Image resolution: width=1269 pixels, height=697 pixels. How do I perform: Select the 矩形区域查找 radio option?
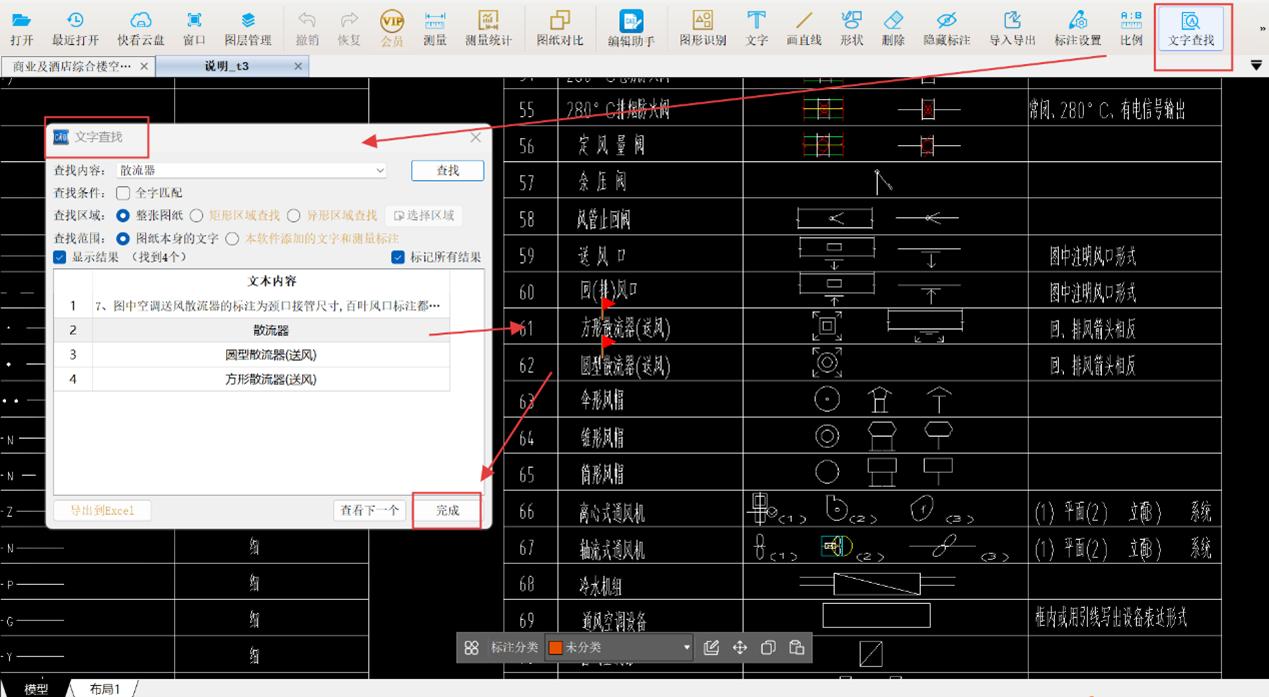tap(197, 216)
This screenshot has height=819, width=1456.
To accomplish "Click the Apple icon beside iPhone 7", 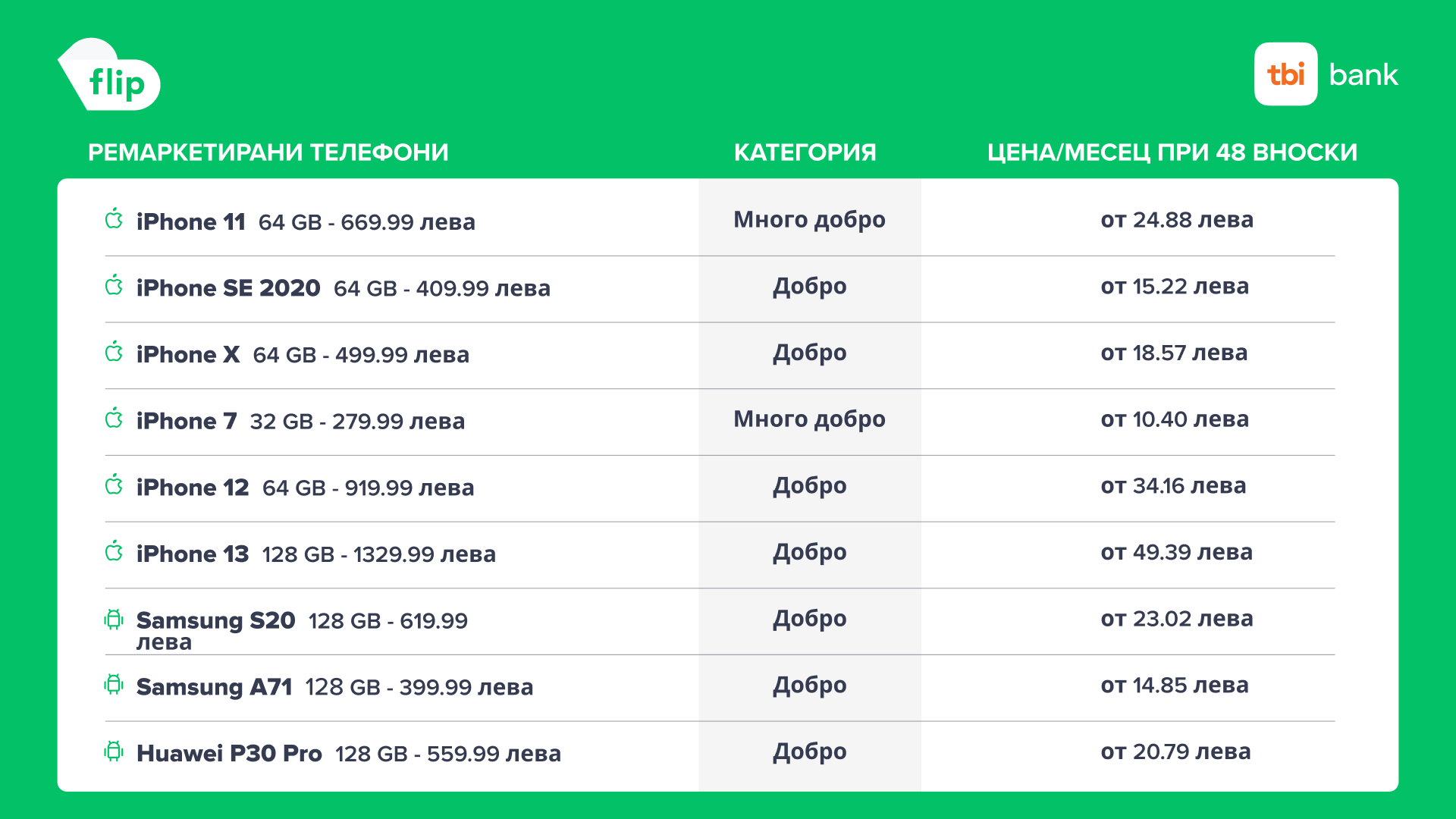I will (x=114, y=419).
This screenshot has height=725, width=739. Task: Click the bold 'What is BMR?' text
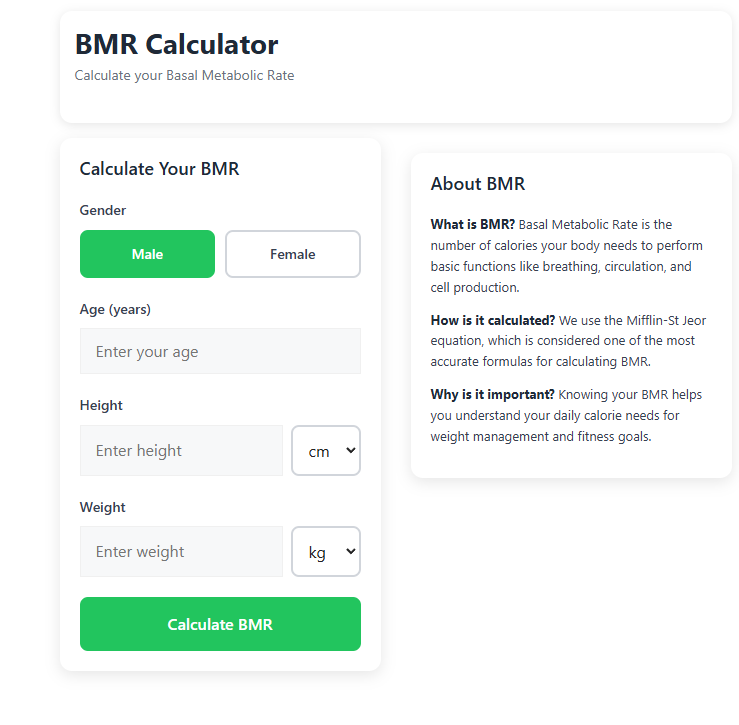pyautogui.click(x=473, y=224)
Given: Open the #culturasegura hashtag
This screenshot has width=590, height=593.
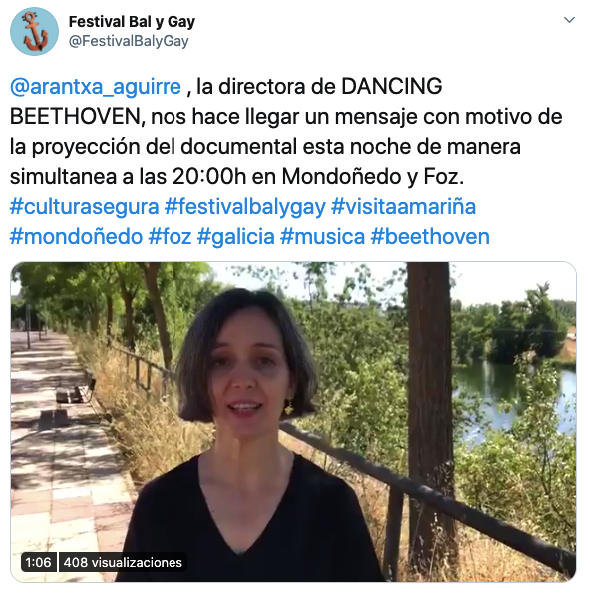Looking at the screenshot, I should pos(85,206).
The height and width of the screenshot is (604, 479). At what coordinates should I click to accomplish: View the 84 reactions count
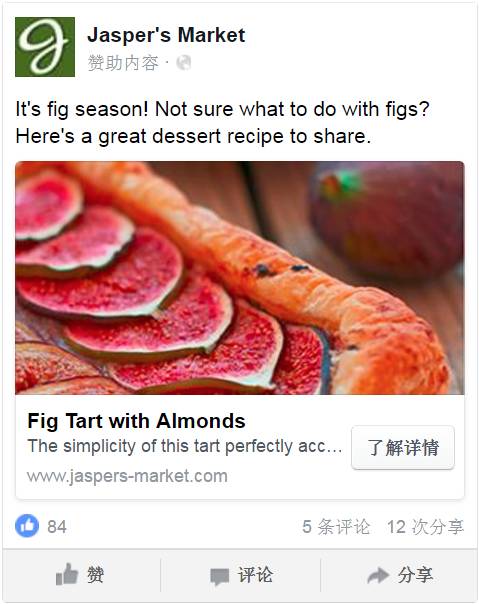[57, 527]
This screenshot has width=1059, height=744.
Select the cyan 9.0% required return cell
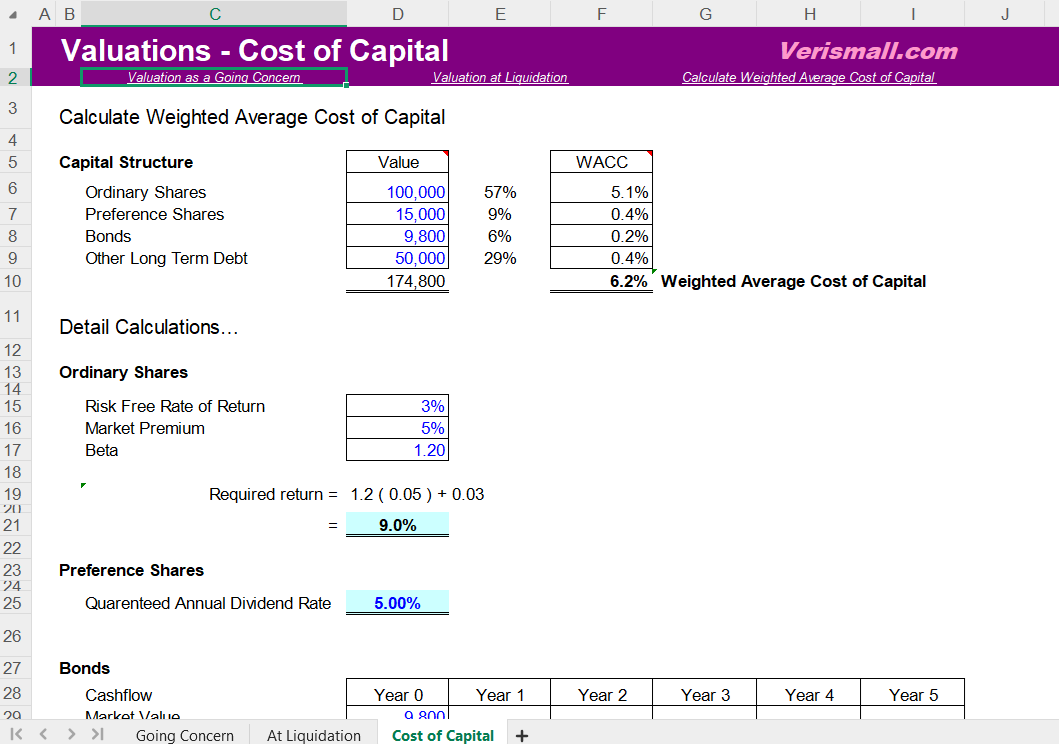(397, 525)
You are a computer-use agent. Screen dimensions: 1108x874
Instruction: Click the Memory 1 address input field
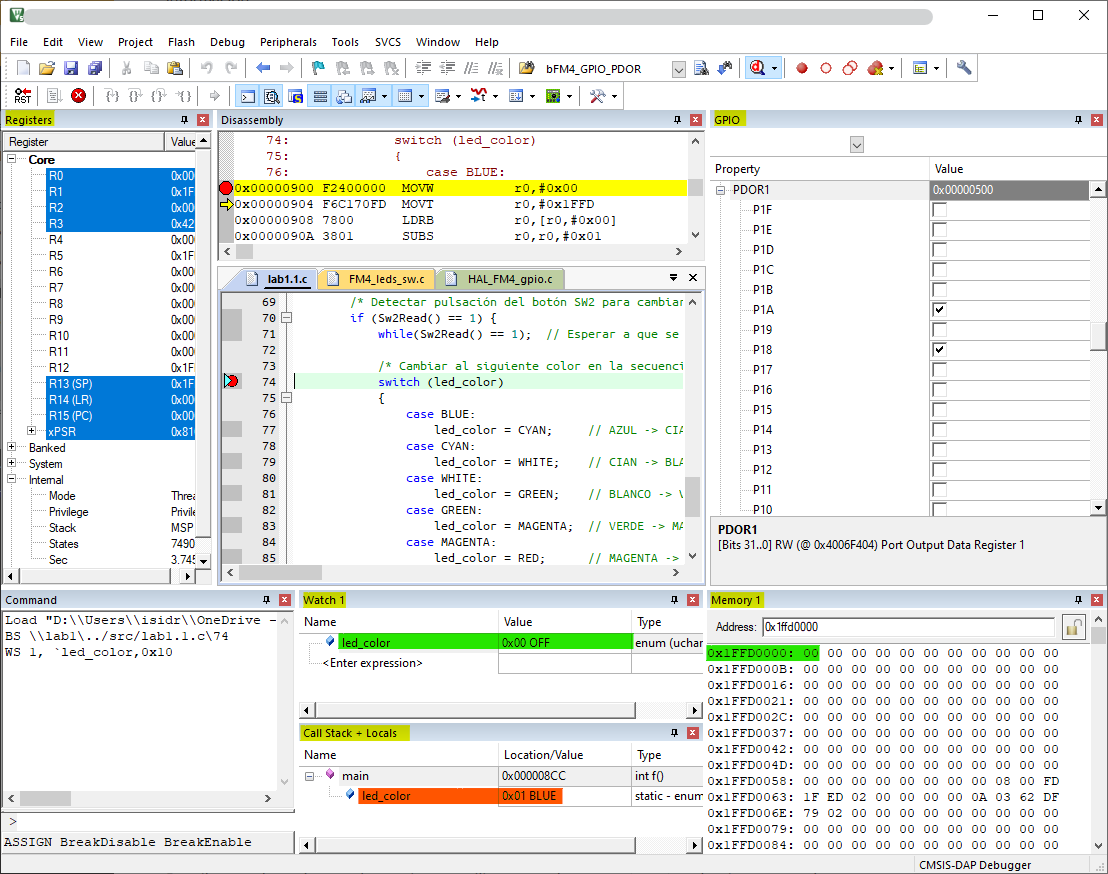click(907, 627)
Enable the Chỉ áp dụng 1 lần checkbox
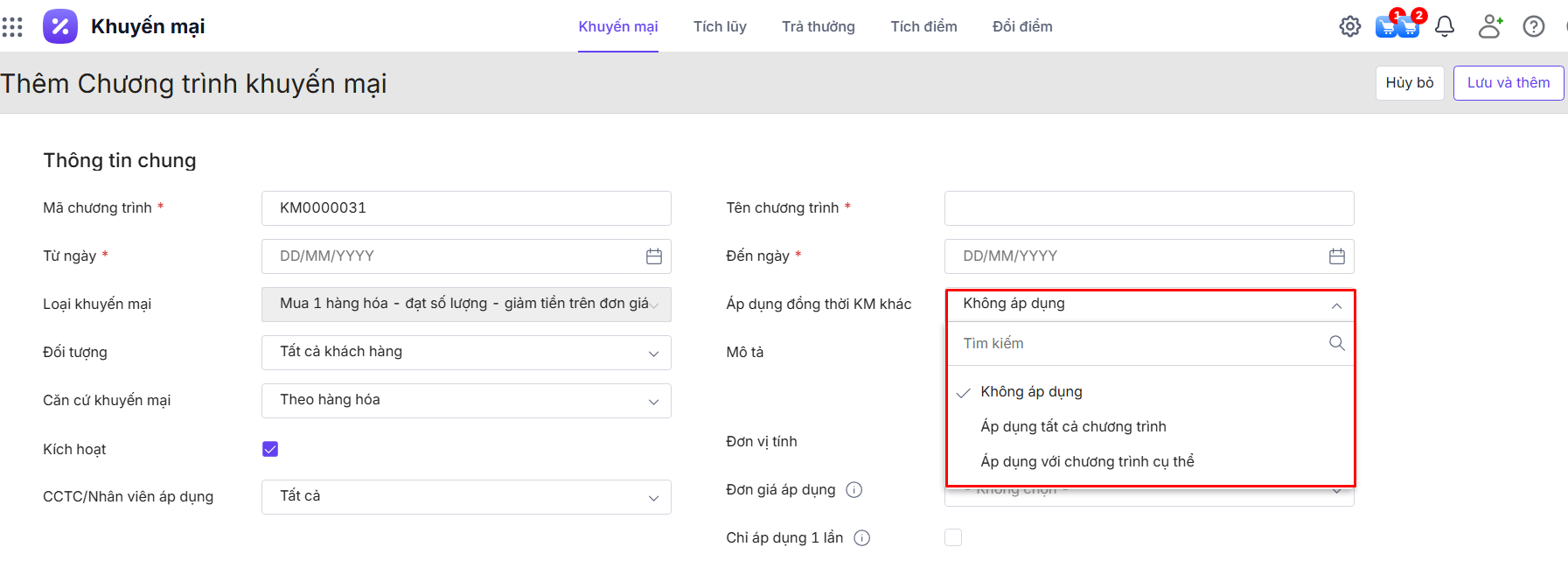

######

What the exercise asks | Pictures are to be left out when the lines from the one containing "This screenshot has width=590, height=593." through the end of the records above are repeated exactly; no other line is wanted.

Solution for this problem |
This screenshot has width=590, height=593.
Looking at the screenshot, I should pos(85,206).
The height and width of the screenshot is (604, 479). At what coordinates should I click to accomplish: View the 84 reactions count
[57, 527]
This screenshot has width=1059, height=744.
Select the cyan 9.0% required return cell
(397, 525)
You are a computer-use agent. Screen dimensions: 1108x874
Instruction: Click the Memory 1 address input field
click(907, 627)
Enable the Chỉ áp dụng 1 lần checkbox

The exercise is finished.